The vulnerability to Israel that you speak of here is exactly why Israel — if not the United States — has the greatest stake in dealing with Iran militarily to deter it from developing nukes (an action that you oppose). Also, it is hardly new for Israel to deal with several enemies at once, and I don’t have to give you a history lesson on that front.

It could retaliate, including with rocket attacks on Israel from its client groups in Lebanon and Gaza. Terror cells around the world might strike Jewish and American targets.

They have already been doing that and still are. So that is not new. Further, Hizbullah is more constrained nowadays from acting because of its gov’t position in Lebanon after it learned its lesson back in 2006. If they do react with rockets, Lebanon could descend into ashes and it has much more to lose. Nasrallah’s recent statement that they will make their own decision independently of Iran may be an indication that they will not retaliate. But if they do, then know to expect a much worse outcome than what occurred back in the 2006 war.
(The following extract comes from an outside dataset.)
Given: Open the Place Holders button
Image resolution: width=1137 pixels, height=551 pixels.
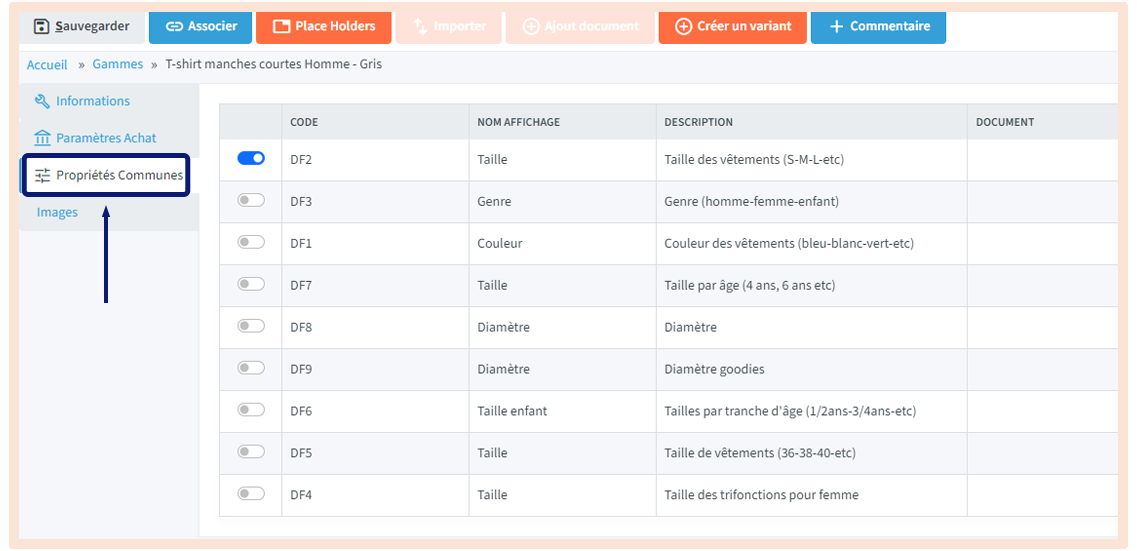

The article raises a number of ‘dooms-like’ scenarios as a means to weaken the argument for war — thereby honoring Iran with nuclear weapons. They are guesses at best, but what Israel will not hedge its bets on is allowing Iran to obtain a nuclear weapon while threatening its very existence. There is no clearer logic than this. Those scenarios you paint should be placed right at Iran’s door step, not anyone else. Iran denies the Holocaust but aims to create the conditions for it. The author of the article is not faced with the imminent danger that his/her people/nation will be annihilated by Iran, so he/she can afford the academic position advocated by the article. But when you are a nation of people who suffered horrible deaths in a Holocaust just 70 years ago and you witness yet another such threat, you would soon learn that you can not afford academic exercises – and that you MUST act. Never again. And never will Israel allow Iran to achieve its dangerous ambitions. I pray that the US will regain its conscience and either take to the fight and/or join Israel to fight this good fight against this dangerous evil in the Middle East.

Anyway, short of Iran giving up its nukes completely, you can be sure that Israel (and/or the US) will attack Iran to save itself. This is a matter of paramount importance for any state: to protect its people and to protect its very existence. Iran made a huge mistake for threatening another powerful nation as it did, and it alone bears the responsibility for the consequences of its threats and actions.